Plato’s Allegory of Cave: It is a story of prisoners who have been chained in a cave since birth and can only see the shadows of the real objects on the wall. We can relate this to the concept of latent variables in machine learning. Images or any objects we see in the world are projections of higher level representations i.e. latent variables $z$
Simpons Paradox: It is a statistical paradox where a trend appears in different groups of data but disappears or reverses when these groups are combined. One of the best-known examples of Simpson’s paradox comes from a study of gender bias among graduate school admissions to University of California, Berkeley. The admission figures for the fall of 1973 showed that men applying were more likely than women to be admitted, and the difference was so large that it was unlikely to be due to chance.
source: Wikipedia
All | Men | Women | |||
---|---|---|---|---|---|
Applicants | Admitted | Applicants | Admitted | Applicants | Admitted |
12,763 | 41% | 8,442 | 44% | 4,321 | 35% |
However, when taking into account the information about departments being applied to, the different rejection percentages reveal the different difficulty of getting into the department, and at the same time it showed that women tended to apply to more competitive departments with lower rates of admission, even among qualified applicants (such as in the English department), whereas men tended to apply to less competitive departments with higher rates of admission (such as in the engineering department). The pooled and corrected data showed a “small but statistically significant bias in favor of women”.

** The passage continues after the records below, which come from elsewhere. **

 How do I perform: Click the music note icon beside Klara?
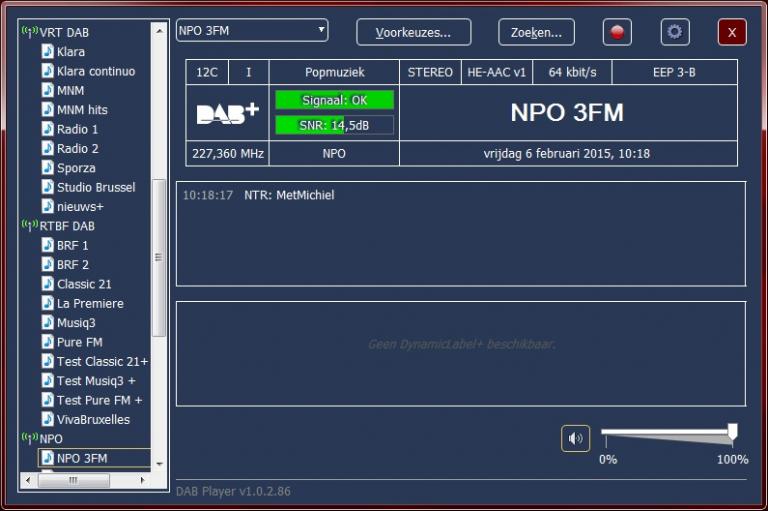[47, 52]
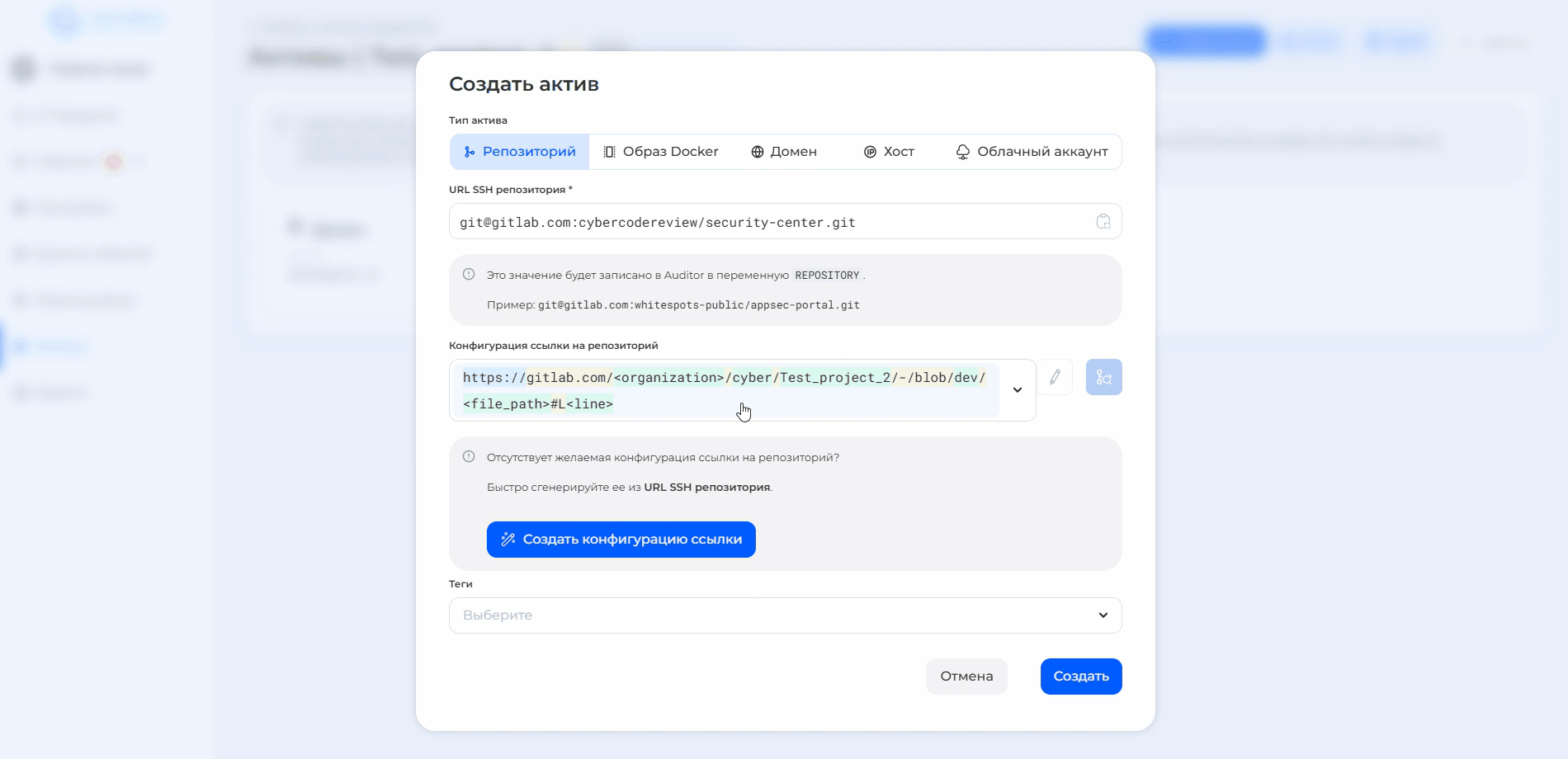Click the info icon beside the REPOSITORY hint

[469, 275]
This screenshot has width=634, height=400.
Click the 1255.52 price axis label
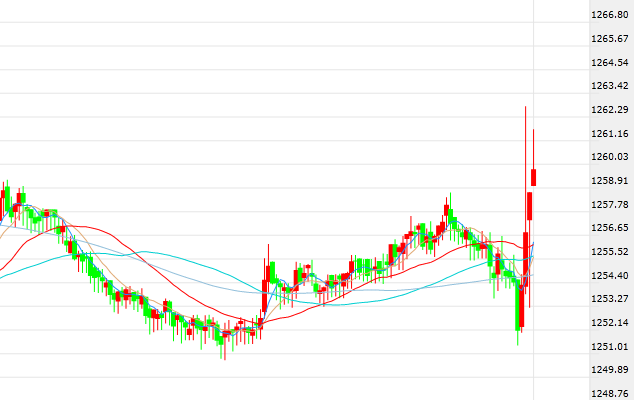click(x=609, y=251)
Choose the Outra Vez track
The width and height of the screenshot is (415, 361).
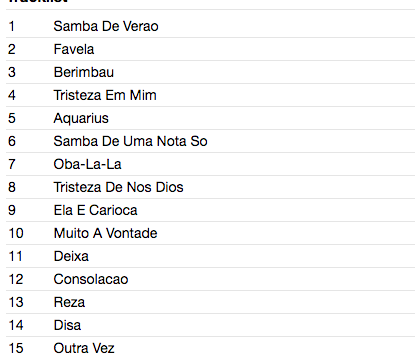[210, 348]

The data from the six largest departments are listed below:
Department | All | Men | Women | |||
---|---|---|---|---|---|---|
Applicants | Admitted | Applicants | Admitted | Applicants | Admitted | |
A | 933 | 64% | 825 | 62% | 108 | 82% |
B | 585 | 63% | 560 | 63% | 25 | 68% |
C | 918 | 35% | 325 | 37% | 593 | 34% |
D | 792 | 34% | 417 | 33% | 375 | 35% |
E | 584 | 25% | 191 | 28% | 393 | 24% |
F | 714 | 6% | 373 | 6% | 341 | 7% |
Total | 4526 | 39% | 2691 | 45% | 1835 | 30% |
Legend: greater percentage of successful applicants than the other gender greater number of applicants than the other gender bold - the two ‘most applied for’ departments for each gender
The entire data showed a total of 4 out of 85 departments to be significantly biased against women, while 6 to be significantly biased against men (not all present in the ‘six largest departments’ table above). Notably, the numbers of biased departments were not the basis for the conclusion, but rather it was the gender admissions pooled across all departments, while weighing by each department’s rejection rate across all of its applicants.

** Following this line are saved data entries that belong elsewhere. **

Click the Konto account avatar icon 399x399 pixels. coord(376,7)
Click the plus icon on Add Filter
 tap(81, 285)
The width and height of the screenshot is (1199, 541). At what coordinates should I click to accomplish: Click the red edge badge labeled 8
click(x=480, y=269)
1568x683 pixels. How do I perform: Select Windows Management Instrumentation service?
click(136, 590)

It is due to the reason that while taking an average of the data, the weights of the groups should also be taken into account. Another way to formualate it is if:
$$ \frac{p_1}{p_2} < \frac{p_3}{p_4} \text{ and } \frac{q_1}{q_2} < \frac{q_3}{q_4} $$
Then, it is not necessary that:
$$ \frac{p_1 + p_3}{p_2 + p_4} < \frac{q_1 + q_3}{q_2 + q_4} $$
A simple example to illustrate this is:
Batter | Year 1995 | AVG 1995 | Year 1996 | AVG 1996 | Combined Hits/At Bats | Combined AVG |
---|---|---|---|---|---|---|
Derek Jeter | 12/48 | .250 | 183/582 | .314 | 195/630 | .310 |
David Justice | 104/411 | .253 | 45/140 | .321 | 149/551 | .270 |
Although Justice had a higher batting average than Jeter in both 1995 and 1996, Jeter had a higher combined batting average.
- Gamblers Fallacy - The belief that if deviations from expected behaviour are observed in repeated independent trials of some random process, future deviations in the opposite direction are then more likely. For example, if a fair coin is flipped 21 times, and it comes up heads every time, the belief that the 22nd flip is more likely to be tails than heads, despite the fact that the probability is still 1/2. This is because the events are independent of each other and the probability of getting heads or tails is still 1/2.